AVAILABLE RECORDS =>
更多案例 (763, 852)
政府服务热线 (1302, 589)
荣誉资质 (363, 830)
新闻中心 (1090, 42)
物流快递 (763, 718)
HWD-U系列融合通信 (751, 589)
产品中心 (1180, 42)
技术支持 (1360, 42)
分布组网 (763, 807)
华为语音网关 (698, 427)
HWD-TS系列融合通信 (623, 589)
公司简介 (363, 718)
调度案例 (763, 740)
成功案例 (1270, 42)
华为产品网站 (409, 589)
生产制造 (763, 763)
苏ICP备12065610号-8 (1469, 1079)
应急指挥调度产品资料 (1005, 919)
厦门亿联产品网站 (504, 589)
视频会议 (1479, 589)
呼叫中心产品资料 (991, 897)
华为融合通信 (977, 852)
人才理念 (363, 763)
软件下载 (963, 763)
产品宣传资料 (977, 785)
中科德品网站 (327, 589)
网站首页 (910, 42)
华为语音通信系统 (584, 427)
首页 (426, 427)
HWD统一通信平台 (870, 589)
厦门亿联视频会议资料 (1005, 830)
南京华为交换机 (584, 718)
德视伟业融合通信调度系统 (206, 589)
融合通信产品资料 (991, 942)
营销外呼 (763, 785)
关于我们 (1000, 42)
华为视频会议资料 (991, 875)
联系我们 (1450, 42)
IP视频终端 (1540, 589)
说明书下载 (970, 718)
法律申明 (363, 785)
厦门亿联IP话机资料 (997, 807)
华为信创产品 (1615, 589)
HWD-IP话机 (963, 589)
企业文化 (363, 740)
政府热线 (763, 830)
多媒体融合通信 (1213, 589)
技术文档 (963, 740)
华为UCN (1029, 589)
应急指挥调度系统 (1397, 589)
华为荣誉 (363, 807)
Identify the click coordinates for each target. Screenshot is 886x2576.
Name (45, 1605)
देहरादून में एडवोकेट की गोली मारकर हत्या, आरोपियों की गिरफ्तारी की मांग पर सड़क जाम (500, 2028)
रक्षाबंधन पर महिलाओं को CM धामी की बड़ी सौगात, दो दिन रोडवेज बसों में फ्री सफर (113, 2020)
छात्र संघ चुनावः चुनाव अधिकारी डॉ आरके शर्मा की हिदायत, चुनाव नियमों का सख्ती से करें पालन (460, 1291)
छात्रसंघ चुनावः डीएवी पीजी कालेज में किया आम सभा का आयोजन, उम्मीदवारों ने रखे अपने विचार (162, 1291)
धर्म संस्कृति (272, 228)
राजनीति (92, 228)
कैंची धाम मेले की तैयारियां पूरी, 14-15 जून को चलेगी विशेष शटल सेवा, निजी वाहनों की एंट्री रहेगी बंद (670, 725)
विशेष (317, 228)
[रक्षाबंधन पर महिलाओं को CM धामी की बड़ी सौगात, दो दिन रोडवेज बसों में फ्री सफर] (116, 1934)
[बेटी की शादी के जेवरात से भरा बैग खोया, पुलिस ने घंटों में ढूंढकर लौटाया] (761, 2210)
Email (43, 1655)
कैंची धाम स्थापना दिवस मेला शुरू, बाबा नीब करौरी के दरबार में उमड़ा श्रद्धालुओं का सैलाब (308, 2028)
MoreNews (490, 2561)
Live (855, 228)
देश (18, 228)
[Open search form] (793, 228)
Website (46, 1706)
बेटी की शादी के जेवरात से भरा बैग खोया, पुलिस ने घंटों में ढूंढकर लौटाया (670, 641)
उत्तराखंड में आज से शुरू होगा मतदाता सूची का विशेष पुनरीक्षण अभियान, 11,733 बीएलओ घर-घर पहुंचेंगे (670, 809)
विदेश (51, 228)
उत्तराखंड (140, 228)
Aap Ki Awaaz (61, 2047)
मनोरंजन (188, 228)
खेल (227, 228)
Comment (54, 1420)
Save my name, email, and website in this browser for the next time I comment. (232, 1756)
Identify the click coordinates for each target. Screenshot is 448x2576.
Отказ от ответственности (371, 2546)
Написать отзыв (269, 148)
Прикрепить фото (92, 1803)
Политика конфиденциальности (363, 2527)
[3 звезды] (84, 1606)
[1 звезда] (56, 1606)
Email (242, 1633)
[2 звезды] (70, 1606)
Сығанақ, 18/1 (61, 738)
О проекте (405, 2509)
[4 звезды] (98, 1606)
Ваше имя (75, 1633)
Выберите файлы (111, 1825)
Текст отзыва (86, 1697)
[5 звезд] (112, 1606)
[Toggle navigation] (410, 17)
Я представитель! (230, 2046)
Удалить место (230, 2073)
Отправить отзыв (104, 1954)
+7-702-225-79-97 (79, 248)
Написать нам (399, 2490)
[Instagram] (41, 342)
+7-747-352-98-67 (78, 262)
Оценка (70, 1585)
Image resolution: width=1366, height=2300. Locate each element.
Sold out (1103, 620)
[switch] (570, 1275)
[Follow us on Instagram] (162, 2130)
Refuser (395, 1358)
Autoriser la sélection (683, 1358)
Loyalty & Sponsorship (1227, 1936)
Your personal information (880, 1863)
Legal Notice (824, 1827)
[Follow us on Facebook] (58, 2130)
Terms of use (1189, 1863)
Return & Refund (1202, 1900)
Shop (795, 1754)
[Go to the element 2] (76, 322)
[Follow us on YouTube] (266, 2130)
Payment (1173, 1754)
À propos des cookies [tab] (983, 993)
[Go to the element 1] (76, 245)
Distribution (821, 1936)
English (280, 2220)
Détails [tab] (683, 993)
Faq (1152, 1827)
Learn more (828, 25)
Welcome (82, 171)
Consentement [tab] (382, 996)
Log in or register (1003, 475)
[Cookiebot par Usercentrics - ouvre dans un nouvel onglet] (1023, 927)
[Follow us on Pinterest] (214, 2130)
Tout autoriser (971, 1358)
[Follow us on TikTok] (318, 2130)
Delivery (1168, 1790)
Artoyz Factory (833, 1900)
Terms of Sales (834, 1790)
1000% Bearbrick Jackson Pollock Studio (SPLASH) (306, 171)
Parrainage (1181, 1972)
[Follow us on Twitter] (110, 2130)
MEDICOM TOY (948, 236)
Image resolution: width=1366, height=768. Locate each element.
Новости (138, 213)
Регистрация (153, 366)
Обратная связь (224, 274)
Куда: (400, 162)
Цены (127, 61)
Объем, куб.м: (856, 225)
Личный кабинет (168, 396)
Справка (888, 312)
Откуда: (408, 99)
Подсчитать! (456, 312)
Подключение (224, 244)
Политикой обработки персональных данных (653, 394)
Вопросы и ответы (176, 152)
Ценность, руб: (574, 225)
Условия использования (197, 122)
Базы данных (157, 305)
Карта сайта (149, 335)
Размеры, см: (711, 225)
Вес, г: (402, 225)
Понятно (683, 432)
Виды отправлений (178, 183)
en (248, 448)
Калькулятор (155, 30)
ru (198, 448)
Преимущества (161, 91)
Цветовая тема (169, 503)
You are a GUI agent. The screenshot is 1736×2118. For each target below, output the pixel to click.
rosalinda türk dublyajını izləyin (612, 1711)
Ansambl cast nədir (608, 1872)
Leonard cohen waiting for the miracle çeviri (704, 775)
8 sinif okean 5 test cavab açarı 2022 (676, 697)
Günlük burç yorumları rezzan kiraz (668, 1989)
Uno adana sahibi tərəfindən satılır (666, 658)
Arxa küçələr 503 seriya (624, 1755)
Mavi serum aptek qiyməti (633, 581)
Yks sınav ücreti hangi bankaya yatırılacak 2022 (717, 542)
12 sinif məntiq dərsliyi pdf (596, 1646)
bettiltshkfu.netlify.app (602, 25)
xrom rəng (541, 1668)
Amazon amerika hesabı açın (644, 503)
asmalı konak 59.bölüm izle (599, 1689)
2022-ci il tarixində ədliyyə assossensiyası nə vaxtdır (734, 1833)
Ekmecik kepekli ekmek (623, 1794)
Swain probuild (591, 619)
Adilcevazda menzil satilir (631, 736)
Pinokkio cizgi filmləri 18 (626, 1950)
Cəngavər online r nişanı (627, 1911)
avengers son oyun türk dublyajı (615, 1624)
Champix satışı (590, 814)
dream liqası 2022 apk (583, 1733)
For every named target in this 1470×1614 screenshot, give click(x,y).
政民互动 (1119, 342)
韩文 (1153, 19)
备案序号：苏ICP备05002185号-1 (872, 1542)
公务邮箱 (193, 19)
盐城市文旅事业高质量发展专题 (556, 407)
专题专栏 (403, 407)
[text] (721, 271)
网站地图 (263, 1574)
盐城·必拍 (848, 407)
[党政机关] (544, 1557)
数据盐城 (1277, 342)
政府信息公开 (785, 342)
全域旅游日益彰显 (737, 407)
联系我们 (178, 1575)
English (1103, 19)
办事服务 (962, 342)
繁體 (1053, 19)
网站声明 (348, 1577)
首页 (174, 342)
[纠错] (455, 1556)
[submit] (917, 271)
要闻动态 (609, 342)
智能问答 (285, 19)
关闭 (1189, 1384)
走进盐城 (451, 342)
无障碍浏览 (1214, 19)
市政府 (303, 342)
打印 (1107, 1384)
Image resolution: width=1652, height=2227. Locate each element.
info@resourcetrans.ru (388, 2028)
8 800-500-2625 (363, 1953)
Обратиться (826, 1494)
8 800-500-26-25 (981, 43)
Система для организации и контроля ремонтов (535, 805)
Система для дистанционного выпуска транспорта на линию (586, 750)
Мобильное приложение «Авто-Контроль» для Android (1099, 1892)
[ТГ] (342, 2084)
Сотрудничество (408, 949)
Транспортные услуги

TASK =>
Which of the lines above hold the word "данных"? Copy each one.

TASK RESPONSE =>
Политикой обработки персональных данных (653, 394)
Базы данных (157, 305)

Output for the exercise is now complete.